Me explicó Marek Jelinek que, por suerte, hay otras formas de hacerse respetar. Con su forma de ser, su esfuerzo y su trabajo diario se había ganado el respeto de sus amigos, su familia y su trabajo. Sin embargo, hubo una ocasión en la que sintió que la única manera de recuperar el respeto perdido era mediante aquello que le regaló su padre. Titubeó antes de contarme el motivo e, incluso, me pareció observar cómo se aguantaba las lágrimas. Tras una ligera pausa, concluyó su relato con la voz entrecortada y pronunciando estas palabras:

«Era jueves, llovía como nunca lo había hecho antes. Salí de la oficina después de un día difícil donde tuve que lidiar con varios clientes muy enfadados con algunas gestiones que hicimos. Llegué a casa y, al cerrar la puerta, escuché unos ruidos extraños procedentes de la habitación. Hacía ya bastantes meses que había empezado a vivir con mi pareja. Tras escuchar durante unos segundos, comprendí la situación. Fui corriendo al salón, cogí la pistola, el cargador y, cuando me dispuse a abrir la puerta del dormitorio, cargué el arma. Como bien te dije antes, nunca he disparado a nadie y esa vez tampoco lo hice. Aunque te juro que no me faltaron ganas de hacerlo. En vez de eso, respiré profundamente y me fui de nuevo al salón. Aquí, en este mismo sillón, cargaba y descargaba la pistola, buscando el aire que me faltaba en aquel momento. Sobre la mesa vi su paquete de tabaco y comencé a fumar. El primer cigarro en toda mi vida. No podía respirar mientras escuchaba sus gemidos de fondo. Me esperé a que terminaran y escondí el arma. Ella me encontró aquí en el salón, fumando y temblando. Me pidió perdón, me dijo que había sido un error, que no lo volvería hacer. Me suplicó, me imploró, me zarandeó incluso para que, al menos, la mirase. Yo solo le dije que le daba media hora para que guardase sus cosas y se fuera. Tras varios minutos, comprendió que iba en serio y decidió ponerse a recoger. Para entonces, su amante ya se había largado. No tuvo ni siquiera el valor de mirarme a la cara. Ella vino en un mar de lágrimas a despedirse. Intentó besarme, pero no lo permití. Se despidió y tuvo la desfachatez y la impudicia de decir «te quiero» antes de cerrar la puerta. No me moví del sitio hasta que me acabé los siete cigarrillos que le quedaban al paquete de tabaco. Desde entonces, cada vez que rememoro un momento doloroso de mi vida, no lloro, me dedico a fumar con el único fin de recordar este sabor y este olor a tabaco que tanto odio».

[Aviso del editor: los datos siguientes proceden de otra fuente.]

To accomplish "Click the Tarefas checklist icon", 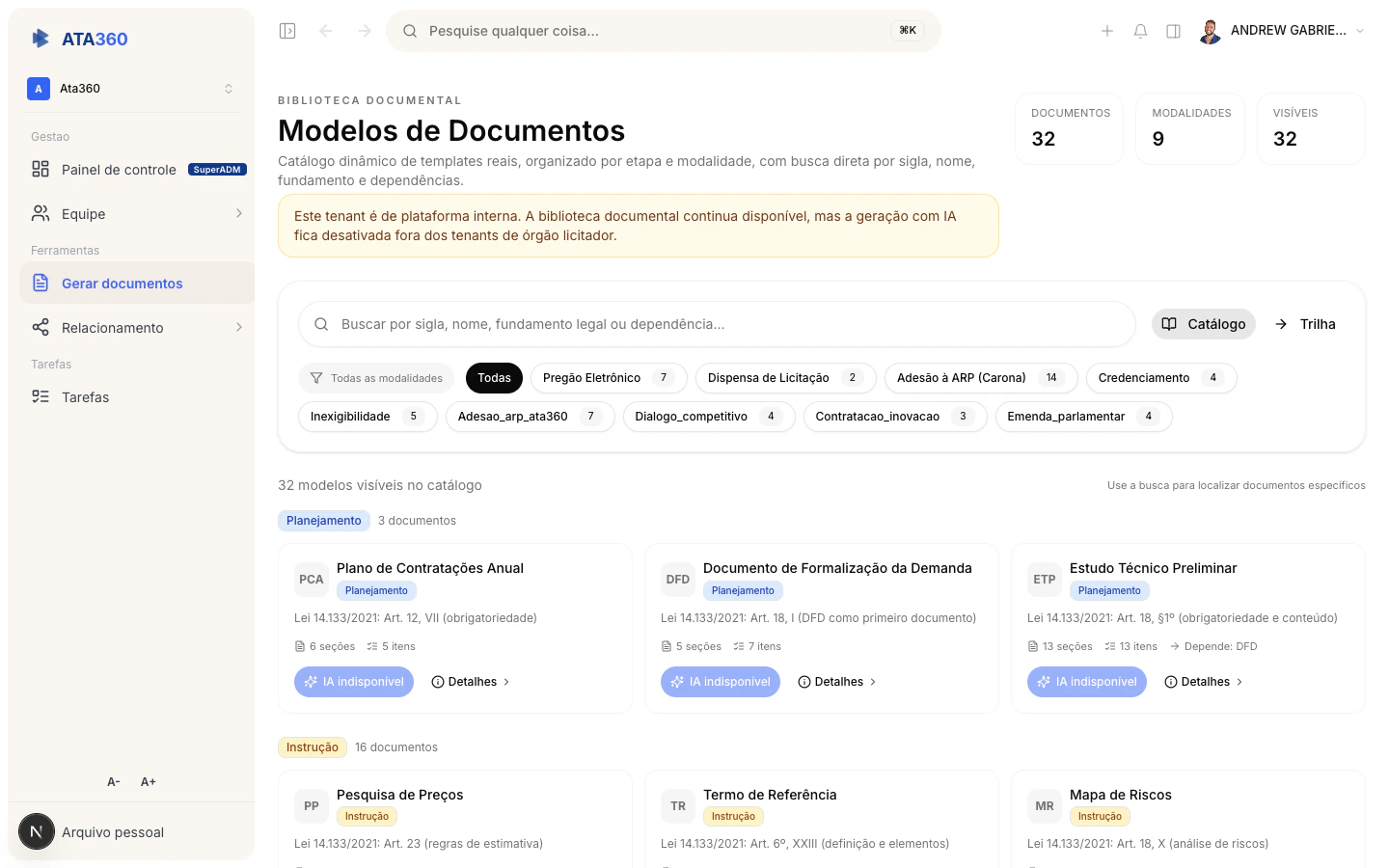I will click(41, 396).
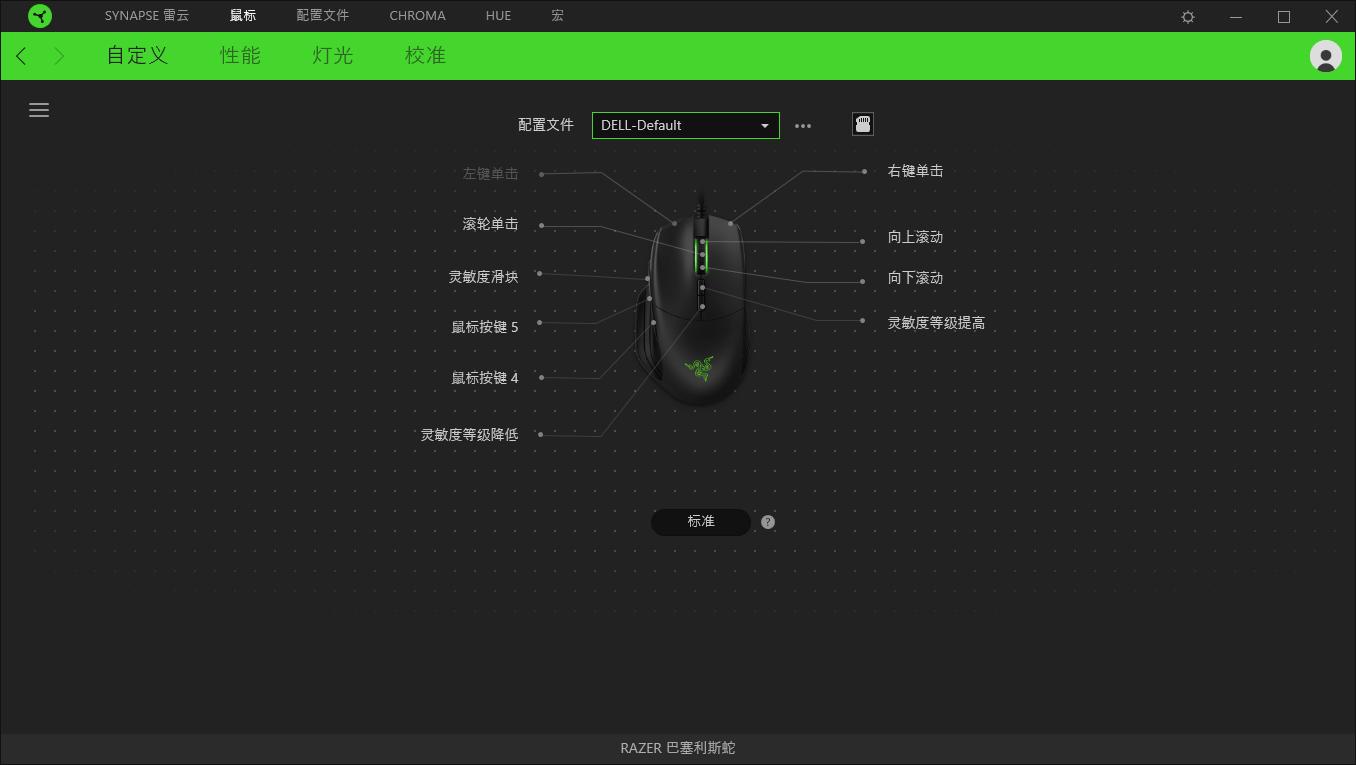Click the RAZER 巴塞利斯蛇 status bar
The height and width of the screenshot is (765, 1356).
(678, 748)
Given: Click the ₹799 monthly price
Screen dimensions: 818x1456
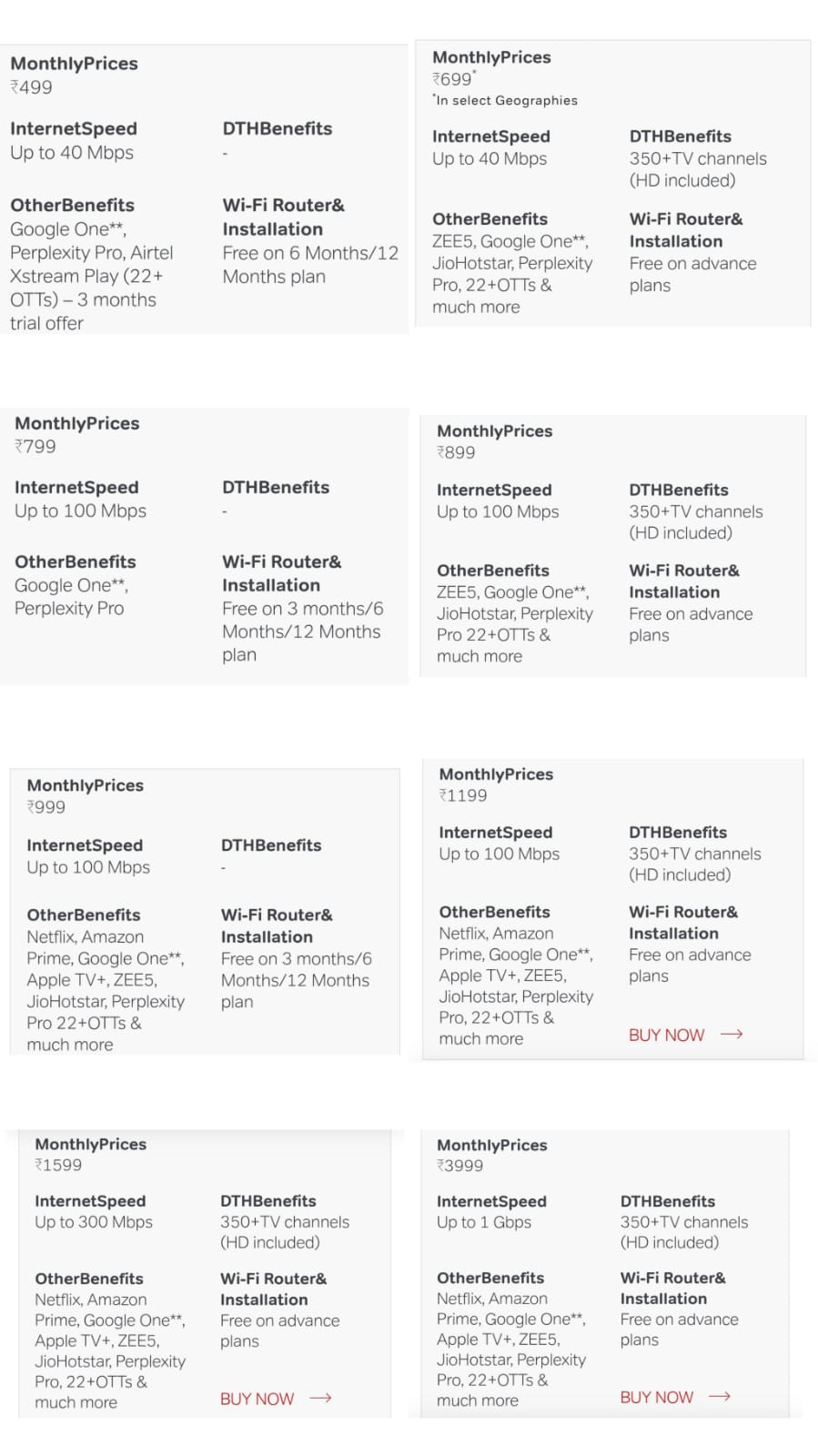Looking at the screenshot, I should coord(35,447).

A los tres días, ya estaba de vuelta en mi pueblo. Recuerdo cómo en la estación, ya acomodado en el tren, pude ver, desde mi ventanilla, a Marek Jelinek arrugando el paquete de tabaco y tirándolo al suelo con rabia. Aquella noche en la que me contó lo de su expareja no paró de fumar. Se le notaba inquieto y tenso a pesar de estar bebiendo cervezas y riendo, tratando de olvidar aquella derrota. Desde entonces, no sé nada de Marek Jelinek, pero estoy tranquilo. Sé que le irá bien, conozco a dónde llevan estos derroteros de dolor y aflicción. Y si no consigue rehacerse, siempre tendrá la pistola de su padre: primero un disparo al cielo y, luego, un disparo en la sien y ya no habrá más derrotas.